This result raises an immediate question about the real localizing value of this non-localizatory chapter of neurological semeiotics. In fact, NSS have been theorized in the field of psychiatry with the intent of creating a potential bridge between the two disciplines: however, the fact that NSS have been overtly developed without embracing a “localizing” perspective has probably always kept neurologists far from bestowing value on them. We decided anyway to adopt this approach considering that (a) some NSS gestures are clearly shared with the “hard” neurological semeiotics (e.g., finger-to-nose, or the Luria fist-edge-palm test), and (b) the standard neurological examination is non-informative, by definition, in primary headache disorders. Applying NSS semeiotics in this setting, we conclude that it is very similar to the standard neurological one, with the differences of a poor localizatory value, strongly increased “sensitivity” applied by the rater during the scoring process, and a semi-quantitative approach. Some authors already hypothesized that NSS mark an increasing dysfunction within the cerebello-thalamo-prefrontal circuit [1], the disruption of which produces “cognitive dysmetria,” i.e., the difficulty in prioritizing, processing, coordinating, and responding to information that has been hypothesized to be the central cognitive deficit characterizing schizophrenia as a brain disorder [23]. This “poor mental coordination” is distinct from the executive functions, since it involves several mental functions, such as memory, attention, emotion, and motor activity, and several neural networks, such as not only prefrontal cortex, but also subcortical nodes as well [23]. Thus, the NSS increase we found in MH patients might be marking a vulnerability along this circuit, albeit the results of a recent study argue against the presence of mild cerebellar dysfunction in these patients [24]; our data regarding the distribution of WMH, with all the limitations already described, should be considered as preliminary and therefore do not allow to test this hypothesis. Perhaps, further studies on NSS in different headache types will be helpful for settling this issue.

One important limit that questions the possibility of a routine clinical use of NSS scales consists in the relatively long duration when considering the relatively short time available in any outpatient clinical setting. Even so, based on these premises on NSS role, we recently assessed NSS in patients affected by different types of dementia, characterized by different cortical or subcortical involvements. After correcting for Mini-Mental State Examination (MMSE), Frontal Assessment Battery (FAB), Neuropsychiatric Inventory-10 items (NPI-10), disease duration, and age, we found a clear difference in NSS expression between patients affected by Alzheimer’s disease, frontotemporal dementia, and corticobasal syndrome that certainly deserves further attention [25].

Required work
Carry on the discussion of neurological soft signs from its last sentence.

Information given
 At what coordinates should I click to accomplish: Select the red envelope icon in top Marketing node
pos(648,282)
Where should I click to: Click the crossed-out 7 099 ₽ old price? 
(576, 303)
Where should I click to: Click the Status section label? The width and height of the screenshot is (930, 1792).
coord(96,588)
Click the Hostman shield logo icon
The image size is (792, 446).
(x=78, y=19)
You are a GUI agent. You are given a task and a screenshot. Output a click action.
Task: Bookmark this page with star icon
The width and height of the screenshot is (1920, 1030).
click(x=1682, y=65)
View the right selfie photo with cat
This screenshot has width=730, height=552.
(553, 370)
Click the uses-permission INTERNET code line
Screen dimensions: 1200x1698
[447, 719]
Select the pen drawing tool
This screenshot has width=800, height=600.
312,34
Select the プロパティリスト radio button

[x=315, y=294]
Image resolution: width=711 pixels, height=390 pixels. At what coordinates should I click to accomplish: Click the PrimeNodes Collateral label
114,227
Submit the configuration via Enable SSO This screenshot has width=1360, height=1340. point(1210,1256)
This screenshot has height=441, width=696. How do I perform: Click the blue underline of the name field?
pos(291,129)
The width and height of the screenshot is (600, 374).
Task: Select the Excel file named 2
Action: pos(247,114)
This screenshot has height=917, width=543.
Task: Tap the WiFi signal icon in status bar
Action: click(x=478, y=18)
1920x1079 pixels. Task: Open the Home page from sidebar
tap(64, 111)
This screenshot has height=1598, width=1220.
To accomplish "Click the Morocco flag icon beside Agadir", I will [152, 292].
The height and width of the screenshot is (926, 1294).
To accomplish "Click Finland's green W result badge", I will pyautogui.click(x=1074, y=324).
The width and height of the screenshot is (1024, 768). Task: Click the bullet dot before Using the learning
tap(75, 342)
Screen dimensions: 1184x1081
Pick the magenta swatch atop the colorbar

Exercise result
A final issue which remains unanswered consists in determining if NSS may play a role in predicting MH response to prophylactic treatment. In fact, if NSS mark the presence of more pronounced brain circuit alterations, we may hypothesize that these patients could have different prognoses and responses to treatments, considering that responders undergo to specific brain changes with respect to non-responders [26]. Analogously, the possibility that the NSS expression itself could change over time, perhaps contextually with changes in disease activity or therapeutic interventions, exists and might be investigated [27]. All these questions, eventually regarding the real relevance of NSS in primary headaches [28], will be answered by future prospective studies, perhaps incorporating also genetic determinants, such as the ApoE genotype [29].

Conclusions

In our study, we confirmed that NSS are increased in episodic MH patients without aura; however, their expression does not seem to be driven by comorbid psychiatric traits such as anxiety and depression. Our data showed that NSS might be also increased in MH patients with deep WMH compared to MH patients without these alterations, consistent with the hypothesis that NSS may mark a dysfunction within the cerebellar-thalamic-prefrontal circuit. However, further studies are needed to elucidate the prognostic role of NSS in migraine and their relationship with subcortical neuroimaging abnormalities.